Wahoo!
March 30, 2009
Only seven days until the season opener. The Tribe starts the season in Texas.
Go Tribe!
Obama the fiscal moderate.
March 30, 2009
The Wall Street Journal reports on massive government fraud:
A new report found widespread fraud in a government program designed to help small businesses secure federal contracts, a sign of the obstacles the government faces as it launches programs designed to help small businesses dig out of the recession.
The report, issued last week by the Government Accountability Office, uncovered repeated instances of fraud among companies participating in the Small Business Administration’s Historically Underutilized Business Zone, which provides federal contracts to small companies located in low-income communities.
In an investigation of 36 companies in four metropolitan areas, GAO investigators found that 19 didn’t meet program requirements; they were using fake addresses, subcontracting to larger firms, or the majority of their employees were located in a non-HUBZone location. The investigation followed a GAO report issued last summer, which found fraudulent program participants in the Washington, D.C., area and warned the SBA that lax oversight left the program vulnerable to more fraud and misappropriation.
When the GAO recently checked back into 10 fraudulent companies it found last July, two had been removed from the program. Seven were still HUBZone certified.
Didn’t Candidate Obama promise to go through the budget with a scalpel and to remove ideology from the budget process, using a pragmatic approach to funding the policies that work? Apparently not:
The problems raise questions about the SBA’s ability to manage programs when more money is being funneled into the agency as part of the government’s stimulus plan. Under a new program announced earlier this month, the Treasury department will push $15 billion into small-business lending, by raising government guarantees of SBA loans and buying loan-backed securities.
Of course, the usual suspects claim that the solution is stricter oversight. These apologists for government largesse ignore the fact that when the government spends lots of money, lots of people have perverse incentives to take short cuts and bend the rules.

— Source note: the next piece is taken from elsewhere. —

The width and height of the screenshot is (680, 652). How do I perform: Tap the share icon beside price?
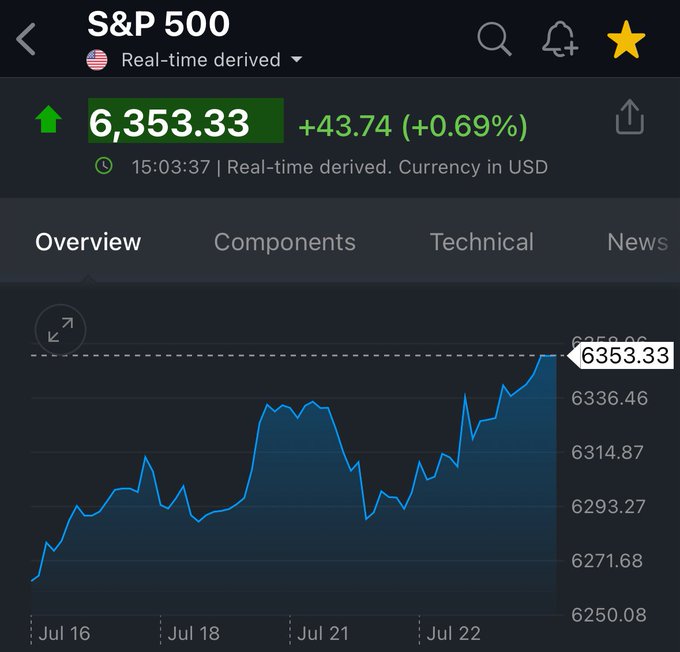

Remember – Obama is NOT a socialist.
March 30, 2009
Obama takes over General Motors and Chrysler:
President Obama announced what amounts to a do-or-die ultimatum for the struggling automobile industry on Monday, laying out strict standards that the carmakers must meet to get more government aid and declaring that the industry must survive because it is “like no other, an emblem of the American spirit.”
A failure of leadership “from Washington to Detroit” over the years has led the industry to the brink of collapse, the president said, and in more recent days both General Motors and Chrysler have failed to come up with plans adequate to justify the billions more in government help that they are requesting.

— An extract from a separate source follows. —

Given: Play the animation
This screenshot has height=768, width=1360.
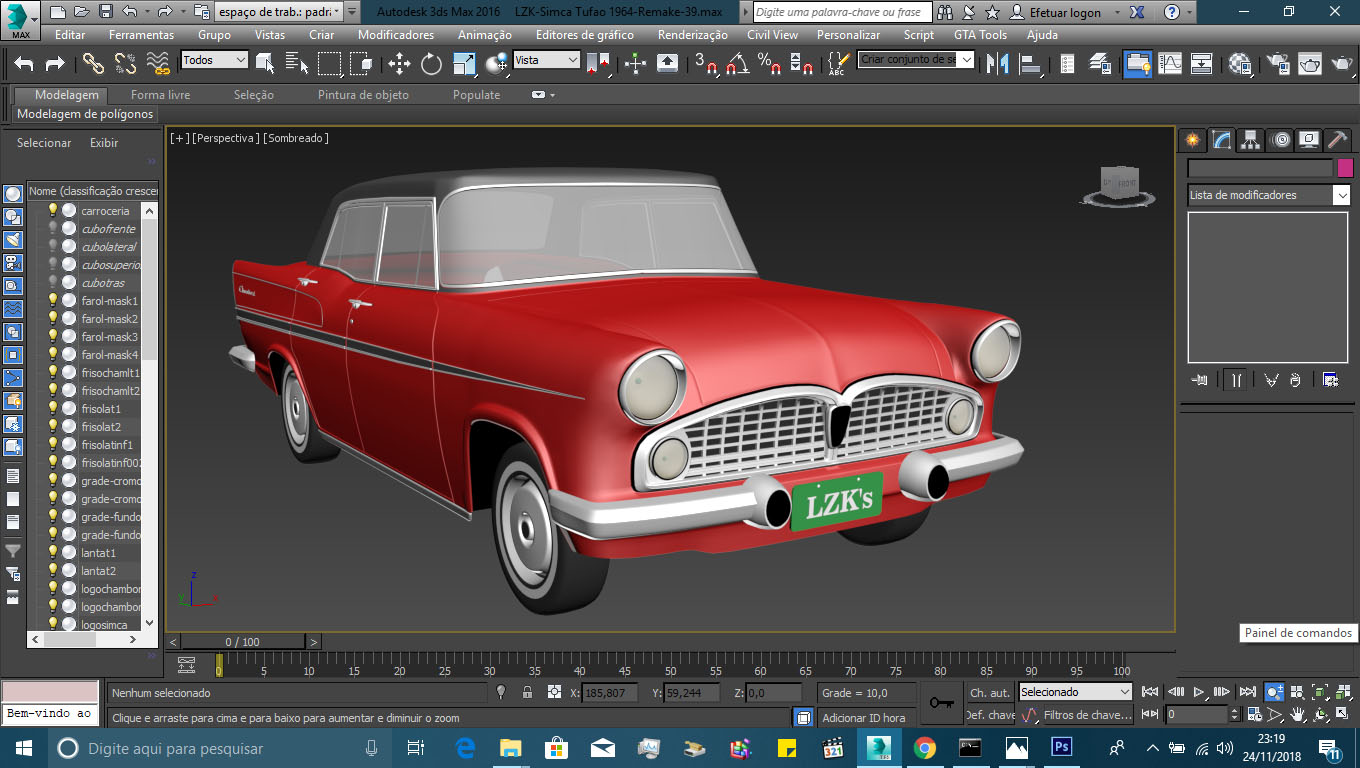Looking at the screenshot, I should click(x=1199, y=692).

“And so today, I am announcing that my administration will offer G.M. and Chrysler a limited period of time to work with creditors, unions and other stakeholders to fundamentally restructure in a way that would justify an investment of additional tax dollars; a period during which they must produce plans that would give the American people confidence in their long-term prospects for success.”
Speaking a day after the White House pushed out the chairman of G.M., the president said Chrysler has been instructed to form a partnership with the Italian automaker Fiat within 30 days as conditions for receiving another much-needed round of government aid.
Thank goodness we have the Smart Set in charge.
March 30, 2009
Vice President Joe Biden thanks Spanish President Zapatero for the latter’s help in Iraq – when, in fact, Zapatero pulled Spain’s troops out of Iraq as soon as he was elected. Good grief!
Restoring our standing in the world.
March 30, 2009
Or not.
According to the New York Times:
The Obama administration has made fortifying the I.M.F. one of its primary goals for the meeting of the Group of 20, which includes leading industrial and developing countries and the European Union. But China, India and other rising powers seem to believe that the made-in-America crisis has curtailed the ability of the United States to set the agenda. They view the Western-dominated fund as a place to begin staking their claim to a greater voice in global economic affairs.
…
One reason the I.M.F. has emerged as such a popular cause is that the United States has been unable to rally countries behind its other major priority: economic stimulus. The European Union opposes further stimulus packages in 2010, arguing that its social safety net makes an increase in government spending unnecessary.
European and American officials are also still divided, to a lesser degree, on how to rewrite international financial regulations. France and Germany are more receptive than the United States to giving regulators supranational authority to scrutinize global banks and other financial companies.
Further, the current head of the European Union, Czech Republic Prime Minister Mirek Topolanek, called President Obama’s economic policies a “road to hell.”
It’s almost as if nations have their own interests to promote and protect regardless of who occupies the White House. Who knew?